#### RECORDS PROVIDED
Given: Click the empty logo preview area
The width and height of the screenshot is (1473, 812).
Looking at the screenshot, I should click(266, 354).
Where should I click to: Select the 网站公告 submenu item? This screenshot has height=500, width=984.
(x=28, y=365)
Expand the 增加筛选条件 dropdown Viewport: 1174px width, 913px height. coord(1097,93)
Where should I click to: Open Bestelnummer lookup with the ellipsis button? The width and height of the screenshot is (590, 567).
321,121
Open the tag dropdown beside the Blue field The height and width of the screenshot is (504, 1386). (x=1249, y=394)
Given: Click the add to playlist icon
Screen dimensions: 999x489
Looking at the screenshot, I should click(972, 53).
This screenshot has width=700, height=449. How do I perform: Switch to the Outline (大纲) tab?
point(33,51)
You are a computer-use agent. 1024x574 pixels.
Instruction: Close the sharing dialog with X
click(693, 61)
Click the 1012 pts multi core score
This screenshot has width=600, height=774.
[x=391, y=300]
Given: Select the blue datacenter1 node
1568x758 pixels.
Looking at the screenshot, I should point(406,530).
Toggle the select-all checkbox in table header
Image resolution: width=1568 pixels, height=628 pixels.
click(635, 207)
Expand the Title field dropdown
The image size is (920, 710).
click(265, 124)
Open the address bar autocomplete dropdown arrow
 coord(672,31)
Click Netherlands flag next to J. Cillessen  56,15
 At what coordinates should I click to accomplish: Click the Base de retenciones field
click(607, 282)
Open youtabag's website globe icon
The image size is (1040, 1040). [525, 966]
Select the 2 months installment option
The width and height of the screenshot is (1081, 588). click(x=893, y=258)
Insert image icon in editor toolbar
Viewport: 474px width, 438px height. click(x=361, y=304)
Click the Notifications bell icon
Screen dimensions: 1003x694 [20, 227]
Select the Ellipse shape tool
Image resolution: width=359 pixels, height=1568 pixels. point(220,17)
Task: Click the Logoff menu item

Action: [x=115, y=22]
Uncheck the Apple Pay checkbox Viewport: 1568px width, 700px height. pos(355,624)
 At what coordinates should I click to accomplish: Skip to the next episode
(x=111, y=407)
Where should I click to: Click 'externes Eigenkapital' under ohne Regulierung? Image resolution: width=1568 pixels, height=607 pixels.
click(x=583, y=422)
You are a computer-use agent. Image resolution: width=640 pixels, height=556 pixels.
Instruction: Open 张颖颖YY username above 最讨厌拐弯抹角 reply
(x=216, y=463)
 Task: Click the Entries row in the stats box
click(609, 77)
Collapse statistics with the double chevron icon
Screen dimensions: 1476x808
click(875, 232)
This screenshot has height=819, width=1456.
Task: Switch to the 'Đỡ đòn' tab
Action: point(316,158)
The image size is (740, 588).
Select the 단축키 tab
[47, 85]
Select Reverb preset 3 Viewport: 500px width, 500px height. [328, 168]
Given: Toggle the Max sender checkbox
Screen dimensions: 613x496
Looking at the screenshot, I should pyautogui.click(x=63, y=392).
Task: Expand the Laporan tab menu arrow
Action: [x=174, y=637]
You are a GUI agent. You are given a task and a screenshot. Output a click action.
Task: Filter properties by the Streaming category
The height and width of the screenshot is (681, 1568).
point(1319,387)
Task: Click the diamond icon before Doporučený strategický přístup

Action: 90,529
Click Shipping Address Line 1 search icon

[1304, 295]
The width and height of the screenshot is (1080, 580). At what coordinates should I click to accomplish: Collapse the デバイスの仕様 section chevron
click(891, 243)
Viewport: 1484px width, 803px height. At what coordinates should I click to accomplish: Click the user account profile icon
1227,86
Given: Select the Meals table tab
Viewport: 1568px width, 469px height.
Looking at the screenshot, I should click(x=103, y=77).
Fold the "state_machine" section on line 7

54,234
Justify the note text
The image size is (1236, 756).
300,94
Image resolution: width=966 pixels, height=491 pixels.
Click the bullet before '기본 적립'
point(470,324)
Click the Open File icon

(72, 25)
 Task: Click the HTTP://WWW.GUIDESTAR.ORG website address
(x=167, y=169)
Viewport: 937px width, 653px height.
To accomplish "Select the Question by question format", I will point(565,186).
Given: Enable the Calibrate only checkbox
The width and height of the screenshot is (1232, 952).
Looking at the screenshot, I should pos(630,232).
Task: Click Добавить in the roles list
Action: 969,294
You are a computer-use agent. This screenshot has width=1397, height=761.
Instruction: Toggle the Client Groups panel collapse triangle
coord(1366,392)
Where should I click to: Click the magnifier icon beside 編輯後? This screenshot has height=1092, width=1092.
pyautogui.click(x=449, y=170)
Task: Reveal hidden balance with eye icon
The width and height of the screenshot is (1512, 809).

#### REQUIRED WORK
Output the material above exactly, but only from the line that carries "Click Shipping Address Line 1 search icon" through the line that carries "Justify the note text".

#### ANSWER SECTION
Click Shipping Address Line 1 search icon

[1304, 295]
The width and height of the screenshot is (1080, 580). At what coordinates should I click to accomplish: Collapse the デバイスの仕様 section chevron
click(891, 243)
Viewport: 1484px width, 803px height. At what coordinates should I click to accomplish: Click the user account profile icon
1227,86
Given: Select the Meals table tab
Viewport: 1568px width, 469px height.
Looking at the screenshot, I should click(x=103, y=77).
Fold the "state_machine" section on line 7

54,234
Justify the note text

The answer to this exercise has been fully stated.